Infima and Suprema of Grothendieck topologies Let $C$ be a small category. Consider the class of all Grothendieck topologies on $C$, it is a preorder with the relation "finer". Does this preorder has all infima and suprema?
(For example, how do you prove that there is always the canonical topology?)
 A: Yes.  In fact, Grothendieck topologies on any small category constitute a locale.
See Proposition 3.2.13 in Borceux's Handbook of Categorical Algebra 3.
A: An intuitively attractive way of packaging it is that Grothendieck topologies on a small category $C$ are in bijective correspondence with those operators $j: \Omega \to \Omega$ (where $\Omega$ is the truth value object in the topos $Set^{C^{op}}$) that satisfy the conditions $1_\Omega \leq j$, $j j = j$, and $j \circ \wedge = \wedge \circ (j \times j)$, (where $\wedge: \Omega \times \Omega \to \Omega$ is internal intersection).

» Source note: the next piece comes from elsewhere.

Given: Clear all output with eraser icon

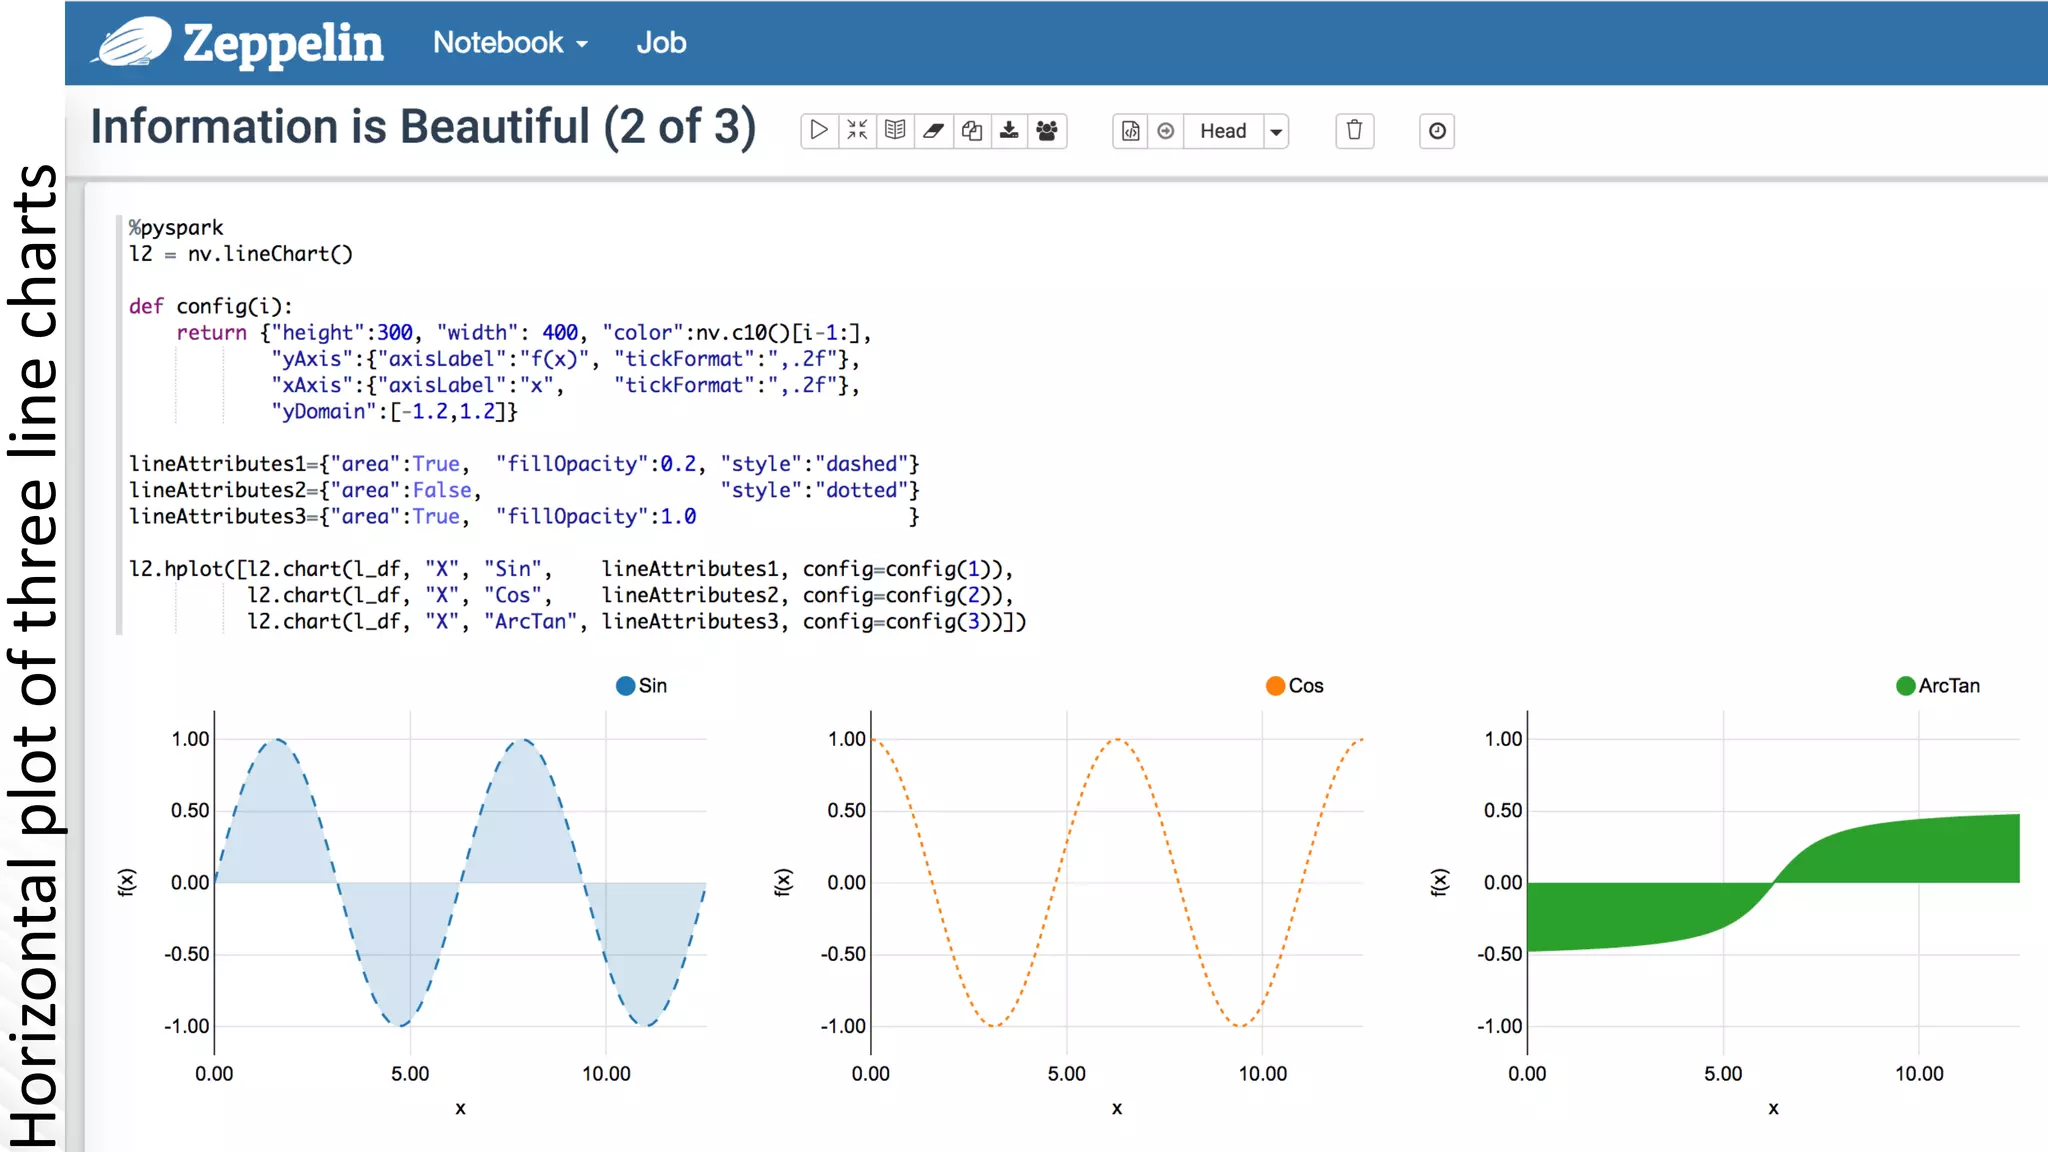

This is discussed in Mac Lane and Moerdijk for instance. Such meet-preserving closure operators form an inf-lattice, in fact a sub-inf-lattice of $\hom(\Omega, \Omega)$. The fact that $\hom(\Omega, \Omega)$ is an inf-lattice is easy because it is assembled as a limit of inf-lattices $\hom(h_c, \Omega) \cong \Omega(c)$ (the poset of sieves = subfunctors of the representable $h_c$), where infs are ordinary set-theoretic intersections. If one writes out the details of this, one is led to the proof in Borceux's book. 
Added later: I suppose it is well-known that inf-lattices are automatically sup-lattices: the sup of a family is the inf of the set of upper bounds. 
A: This follows from the lemma that the intersection of any family of Grothendieck topologies is a Grothendieck topology.  We define the supremum to be the intersection of all topologies containing the union (the topology spanned by a family), and we can define the infimum of a family to be the intersection over the family.
Recall that a Grothendieck topology is a function $J$ assigning to each object $x$ of $C$ a set of subfunctors (called covering sieves) of $h_x$ satisfying the following closure properties:


*

*If $f:x\to y$ is a morphism, and $s\in J(x)$, then $f^*s\in J(y)$

*If $s\in J(x)$, and $t\subseteq h_x$ such that for all $y\in Ob(C)$ and all $f\in s(Y)$, $f^*t\in J(Y)$, then $t\in J(x)$

*For any object $x\in Ob(C)$, $h_x\in J(x)$.


We define the intersection of two (or any family of) topologies $J, K$ to be the pointwise intersection $J(x)\cap K(x)$, viewed as subsets of the set of subfunctors of $h_x$.
To avoid appearing too pedantic, we will refer to Grothendieck topologies as topologies unless there is reason to believe that the reader will be confused.
Lemma: The intersection of two topologies is a topology.  
Proof. We check the conditions: 


*

*If $f:x\to y$ is a morphism, and $s\in K \cap J(x)$, then $f^*s\in K\cap J(y)$ follows immediately.

*If $s\in K\cap J(x)$, and $t\subseteq h_x$ such that for all $y\in Ob(C)$ and all $f\in s(Y)$, $f^*t\in K\cap J(Y)$, then $t\in K\cap J(x)$ follows again by intersection

*That all representables are present in the intersection is immediate.


We can see immediately how this generalizes to any family of topologies. $\Box$
I note that we are ignoring set-theoretic considerations here, since in reality, our proof relies on the fact that the class of subfunctors is a set, but this can be rectified using universes (because I am lazy).